By Amber Bartlett (’18)

A robotic voice blasts over the intercom. Panic sweeps over familiar faces. People reach for their belongings as they are told to evacuate as quickly as possible. Children grip hands tightly and file out of the room, down the hall, and away, leaving the place they call “home.”

People of all ages crowd around after evacuating the La Jolla JCC awaiting the “all clear” statement. Photo: Debbie Ditter

Since January of this year, more than 80 Jewish community centers have become targets of hate. The Lawrence Family Jewish Community Center was one of the JCCs across the nation targeted with emails and phone calls. These calls contained frightening messages like, “Jews are going to be slaughtered.” The threats aren’t the only acts of hatred facing the Jewish people. Vandals in Philadelphia and New York have desecrated tombstones in Jewish cemeteries by knocking them over or smashing them until they crumble. Clearly, hatred is in the air.

We have another pharaoh in our midst who could violate our freedom. In his statement on International Holocaust Remembrance Day, Donald Trump did not mention the unjust murder of 6 million Jews in the Holocaust. Instead, he replaced the word “Jew” with the word “innocent” which is an inaccurate representation of the Jewish victims whose lives were ended by Hitler and Nazi perpetrators. In addition, Trump has not acknowledged the fact that Jewish children are going to school in fear or the sickening tweets going viral containing “jokes” of reopening the gas chambers for Jews on the east and west coasts.

In a second news conference, a journalist asked about the vandalism of synagogues and bomb threats across the country. Trump responded with anger in his voice, “Quiet! Quiet! Quiet!” He then reassured them that he is “the least anti-Semitic person that you have ever seen in your entire life.” However, he did not respond to what some people are calling “the biggest wave of antisemitism since the 1930s.”

SDJA’s own Vivienne Blackburn (‘19) has a strong opinion on the subject: “vandalism of any sort should not be tolerated, especially when it is a hate crime.” When asked what we should do to try to remedy the recent hate, she responded that we should “not let fear control us and dictate our actions.”

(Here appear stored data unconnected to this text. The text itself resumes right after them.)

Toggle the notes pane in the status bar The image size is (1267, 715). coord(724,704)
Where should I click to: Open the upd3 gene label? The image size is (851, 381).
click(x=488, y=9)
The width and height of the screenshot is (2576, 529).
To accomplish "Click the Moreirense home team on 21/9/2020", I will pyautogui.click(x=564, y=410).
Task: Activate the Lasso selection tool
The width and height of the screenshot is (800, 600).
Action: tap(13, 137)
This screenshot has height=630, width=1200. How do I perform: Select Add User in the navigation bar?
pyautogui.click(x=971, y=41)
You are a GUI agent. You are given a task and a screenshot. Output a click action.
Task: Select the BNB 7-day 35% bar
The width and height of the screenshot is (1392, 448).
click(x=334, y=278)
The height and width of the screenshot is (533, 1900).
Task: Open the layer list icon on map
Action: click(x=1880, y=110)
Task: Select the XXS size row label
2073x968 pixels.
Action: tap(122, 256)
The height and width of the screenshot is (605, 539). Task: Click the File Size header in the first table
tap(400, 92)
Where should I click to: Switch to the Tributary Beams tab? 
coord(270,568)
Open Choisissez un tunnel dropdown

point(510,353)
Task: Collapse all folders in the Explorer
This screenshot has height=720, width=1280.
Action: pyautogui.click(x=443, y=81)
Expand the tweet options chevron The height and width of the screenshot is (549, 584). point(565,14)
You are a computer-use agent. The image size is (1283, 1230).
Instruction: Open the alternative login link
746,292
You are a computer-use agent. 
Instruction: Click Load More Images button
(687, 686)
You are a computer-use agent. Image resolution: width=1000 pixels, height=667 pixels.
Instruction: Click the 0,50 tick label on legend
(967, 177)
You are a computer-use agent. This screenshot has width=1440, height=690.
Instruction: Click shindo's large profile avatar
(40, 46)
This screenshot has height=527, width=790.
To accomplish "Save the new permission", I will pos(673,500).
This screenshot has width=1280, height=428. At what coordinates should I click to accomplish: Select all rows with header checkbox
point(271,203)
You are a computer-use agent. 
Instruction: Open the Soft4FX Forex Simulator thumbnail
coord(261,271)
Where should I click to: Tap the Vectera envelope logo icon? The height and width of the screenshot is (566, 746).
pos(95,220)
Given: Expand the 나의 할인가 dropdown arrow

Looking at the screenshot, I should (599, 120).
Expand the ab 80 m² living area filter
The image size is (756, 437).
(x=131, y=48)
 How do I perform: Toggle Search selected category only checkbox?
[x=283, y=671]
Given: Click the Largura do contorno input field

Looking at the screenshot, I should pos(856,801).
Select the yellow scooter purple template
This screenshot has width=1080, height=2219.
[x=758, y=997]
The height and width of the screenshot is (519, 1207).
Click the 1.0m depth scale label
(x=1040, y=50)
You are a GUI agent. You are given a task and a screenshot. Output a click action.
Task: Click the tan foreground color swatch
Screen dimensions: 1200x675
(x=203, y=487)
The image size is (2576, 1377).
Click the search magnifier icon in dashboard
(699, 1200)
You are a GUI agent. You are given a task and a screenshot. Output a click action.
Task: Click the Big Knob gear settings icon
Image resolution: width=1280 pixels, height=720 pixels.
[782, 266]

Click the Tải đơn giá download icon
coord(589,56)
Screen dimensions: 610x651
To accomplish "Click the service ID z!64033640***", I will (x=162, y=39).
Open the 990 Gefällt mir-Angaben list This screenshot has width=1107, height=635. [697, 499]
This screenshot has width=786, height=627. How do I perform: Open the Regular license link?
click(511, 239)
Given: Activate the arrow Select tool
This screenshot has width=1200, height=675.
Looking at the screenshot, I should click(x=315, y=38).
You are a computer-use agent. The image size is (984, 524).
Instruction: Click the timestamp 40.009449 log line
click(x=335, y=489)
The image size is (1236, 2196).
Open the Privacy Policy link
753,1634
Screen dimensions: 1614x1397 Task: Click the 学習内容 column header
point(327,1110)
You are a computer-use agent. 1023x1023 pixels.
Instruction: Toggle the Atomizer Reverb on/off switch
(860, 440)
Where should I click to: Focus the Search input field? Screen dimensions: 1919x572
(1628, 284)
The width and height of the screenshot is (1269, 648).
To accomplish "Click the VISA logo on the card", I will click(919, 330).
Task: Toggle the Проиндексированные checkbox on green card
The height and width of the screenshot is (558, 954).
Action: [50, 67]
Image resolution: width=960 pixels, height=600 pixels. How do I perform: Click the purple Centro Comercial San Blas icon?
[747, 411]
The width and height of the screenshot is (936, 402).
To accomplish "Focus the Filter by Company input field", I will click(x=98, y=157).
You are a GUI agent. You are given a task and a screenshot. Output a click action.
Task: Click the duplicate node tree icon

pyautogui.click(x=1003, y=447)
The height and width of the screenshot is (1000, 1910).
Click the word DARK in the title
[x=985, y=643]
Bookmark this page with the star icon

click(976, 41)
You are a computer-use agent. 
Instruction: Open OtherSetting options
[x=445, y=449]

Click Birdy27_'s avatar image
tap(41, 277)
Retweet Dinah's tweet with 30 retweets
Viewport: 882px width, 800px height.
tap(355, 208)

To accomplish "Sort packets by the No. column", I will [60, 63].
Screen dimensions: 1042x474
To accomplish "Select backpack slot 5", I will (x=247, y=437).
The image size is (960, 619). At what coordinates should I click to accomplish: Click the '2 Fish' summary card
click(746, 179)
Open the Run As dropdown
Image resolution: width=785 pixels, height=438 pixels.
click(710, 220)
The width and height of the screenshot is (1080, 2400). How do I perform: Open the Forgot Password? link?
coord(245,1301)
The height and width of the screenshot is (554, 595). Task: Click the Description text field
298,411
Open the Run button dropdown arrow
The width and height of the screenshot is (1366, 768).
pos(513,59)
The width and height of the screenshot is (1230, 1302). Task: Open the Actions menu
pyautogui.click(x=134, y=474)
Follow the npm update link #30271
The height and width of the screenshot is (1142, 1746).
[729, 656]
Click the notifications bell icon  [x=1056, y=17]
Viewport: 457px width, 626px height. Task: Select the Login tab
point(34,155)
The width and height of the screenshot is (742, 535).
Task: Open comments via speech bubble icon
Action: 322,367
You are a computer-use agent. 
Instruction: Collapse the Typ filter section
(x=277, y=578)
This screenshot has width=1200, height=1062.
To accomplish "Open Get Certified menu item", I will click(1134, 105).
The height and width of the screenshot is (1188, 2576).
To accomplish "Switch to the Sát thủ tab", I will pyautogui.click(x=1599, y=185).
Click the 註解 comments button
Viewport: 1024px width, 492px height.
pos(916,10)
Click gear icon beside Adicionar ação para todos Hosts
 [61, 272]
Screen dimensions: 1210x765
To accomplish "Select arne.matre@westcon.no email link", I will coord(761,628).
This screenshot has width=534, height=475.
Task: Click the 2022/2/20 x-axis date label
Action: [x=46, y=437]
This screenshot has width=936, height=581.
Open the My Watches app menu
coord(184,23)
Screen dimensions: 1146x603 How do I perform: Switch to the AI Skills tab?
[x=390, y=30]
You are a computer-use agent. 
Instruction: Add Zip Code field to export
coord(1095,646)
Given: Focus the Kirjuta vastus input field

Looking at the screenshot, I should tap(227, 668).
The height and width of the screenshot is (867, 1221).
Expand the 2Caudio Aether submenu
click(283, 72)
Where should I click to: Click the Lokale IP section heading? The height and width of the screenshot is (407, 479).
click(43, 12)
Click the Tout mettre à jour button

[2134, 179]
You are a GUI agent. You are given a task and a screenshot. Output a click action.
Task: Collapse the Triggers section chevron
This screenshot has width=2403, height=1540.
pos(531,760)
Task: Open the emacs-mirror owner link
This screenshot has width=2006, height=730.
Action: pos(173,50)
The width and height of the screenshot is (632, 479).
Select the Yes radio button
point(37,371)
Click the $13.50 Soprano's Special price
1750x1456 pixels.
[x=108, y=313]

The FBI has arrested one of the terrorists, Juan Johnson, who tried to take out revenge on all Jews after his Jewish ex-girlfriend dumped him. However, officials are not sure of the identities of the other terrorists because they are not able to track their advanced technology.

Fortunately, senators are taking action to battle anti-Semitism following the rash bomb threats targeted for Jewish institutions. In a rare unity, all 100 senators accepted the idea of assisting the Jewish community in fighting off this wave of anti-Semitism. Secretary John Kelly, Attorney General Jeff Sessions, and FBI Director James Comey are urging law enforcement to do their part to protect and prevent further threats.

However, in our so-called civilized society, where our government takes action for unfortunate events, each individual must also do their part to stop hatred. Hatred is nourished with ignorance. Ignorance is a lethal poison that slowly overthrows the mind and grinds our tolerance to dust. We must come together as a Jewish community and as a community at large to educate and push back against these hateful threats before it is too late.